The result is a biography of great interest and readability. Perhaps the most fascinating sections are the chapter introductions in which Brandon essays one of Soyer's recipes. His signature dish of Mutton Cutlets Reform turns out to be a "true delicacy", though its complex sauce has an "unexpected" taste. "Here, to all intents and purposes, after hours of labour ... was - tomato ketchup!" The Marsala jelly served in Crimean hospitals proves to be like "jellied iced tea ... genuinely refreshing". His beetroot salad is "unexpected and delicious". Even the Famine Soup, whose cost Soyer estimated at 3d per gallon, is "palatable".

Soyer was also a celebrity chef avant la lettre. The spacious kitchens he designed for the Reform Club, the first to use gas for stove-top cookery, became a fashionable attraction. When Lord Melbourne asked why he had so many pretty female assistants, he shot back: "My lord, we do not want plain cooks here."
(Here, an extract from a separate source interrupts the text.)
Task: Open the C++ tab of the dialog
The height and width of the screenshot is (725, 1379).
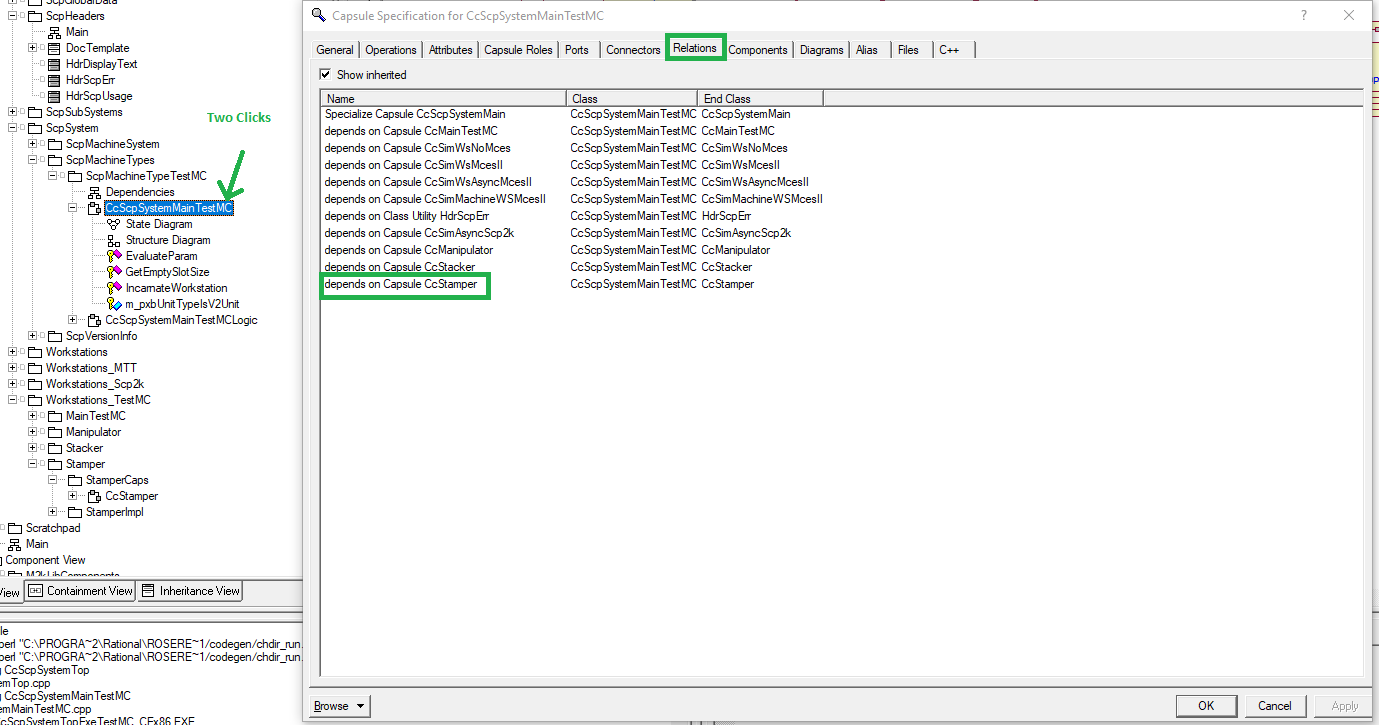Action: click(x=948, y=48)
Offered the chance to cater for the Great Exhibition, Soyer instead opened Britain's first real restaurant across the road in Kensington Gore. This enterprise virtually ruined him, while Joseph Schweppe, mediocre caterer of the Great Exhibition, remains a household name. Brandon's critique of her hero's defects ("his impatience with tedious detail, his desire always to move on and try something new") might be applied to many of today's chef-entrepreneurs.

The chef bounced back with Soyer's Shilling Cookery for the People, but Brandon maintains that his name would scarcely be remembered were it not for his brave work in the Crimea. Faced with more than 4,000 sick and wounded, Soyer was at first overwhelmed, but overcame the British army's lethal indifference to food. Though he was "extraordinarily cheerful" while enduring the ghastly conditions at Scutari, Soyer never recovered from the experience and died a year after returning to Britain. He emerges from this book as a figure of great talent, energy and humour.